Und genau das musste ich einmal machen in Sydney Bondi Beach Public Carpark^^

Also ich würd mich nach was kleinem umschauen, aber unbedingt mit Brenner. Gerade um einfache Backups deiner Bilder zu machen oder wenn paar Kumpelz weiterreisen, sie aber eure gemeinsame Zeit (Bilder/Videos) mitnehmen möchten.

Ich war 8Monate in Australien und hatte meine 17'' Gamer bei (als Desktop Ersatz für Bundeswehr angeschafft). Die Akkulaufzeit und das Handling war schwer/mies, aber ohne LW geht für mich nicht


----------



## schanze (6. August 2012)

*AW: Notebook für work and travel*

Windows kann man auch relativ entspannt via USB Stick installieren.


----------



## the.hai (6. August 2012)

*AW: Notebook für work and travel*



schanze schrieb:


> Windows kann man auch relativ entspannt via USB Stick installieren.


 
das mag ja sein, aber bedenke die begrenzten möglichkeiten beim work&travel. gerade auch die möglichkeit des brennens.

Also wenn ich nochmal fahren würde, dann würde ich mir was schönes im 14" Bereicj anschaffen. Wahrscheinlich richtung vaio, die sind zwar vom preis nicht ohne, aber bieten auch leistung und laufwerk^^.


----------



## strolch609 (6. August 2012)

*AW: Notebook für work and travel*

wann habe ich das letzte mal eine CD gebrannt..das ist auch schon ne weile her..


----------



## the.hai (6. August 2012)

*AW: Notebook für work and travel*

ja, ich auch das letzte mal in australien, aber da häufiger 

das is ne ganz andere situation, glaub mir. cds werden auch nich so schnell geklaut, wie usb sticks oder festplatten, ich red da leider aus erfahrung.
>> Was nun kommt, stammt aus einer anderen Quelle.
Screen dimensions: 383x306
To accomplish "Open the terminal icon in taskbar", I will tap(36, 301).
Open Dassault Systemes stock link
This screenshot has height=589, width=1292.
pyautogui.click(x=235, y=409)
Man kann an diese frage nicht mit seiner erfahrung rangehn, wenn man nur in einer deutschen wohnung oder haus lebt.

Zum Notebook:

Ich würde 14" empfehlen, weil:
- klein genug um mobil zu sein
- lange akkulaufzeit
- ausreichend tastatur zum bloggen/chatten 
- angenehme monitorgröße
- wegschließbar im hostelsafe
- evtl laufwerk?
- ausreichend leistung um nich bei skype zu hängen


Ich hatte den direkten Vergleich von 17" gegen 10" Netbook (mein Kumpel seins). Ich sag dir, bloggen und schreiben generell war ne Tortur, zu kleine Tastatur für zuviel zu Schreiben.  Und das das Ding bei jedem Programmstart ewig brauchte mal ganz zu schweigen (OK, war die 2. Atom Generation). 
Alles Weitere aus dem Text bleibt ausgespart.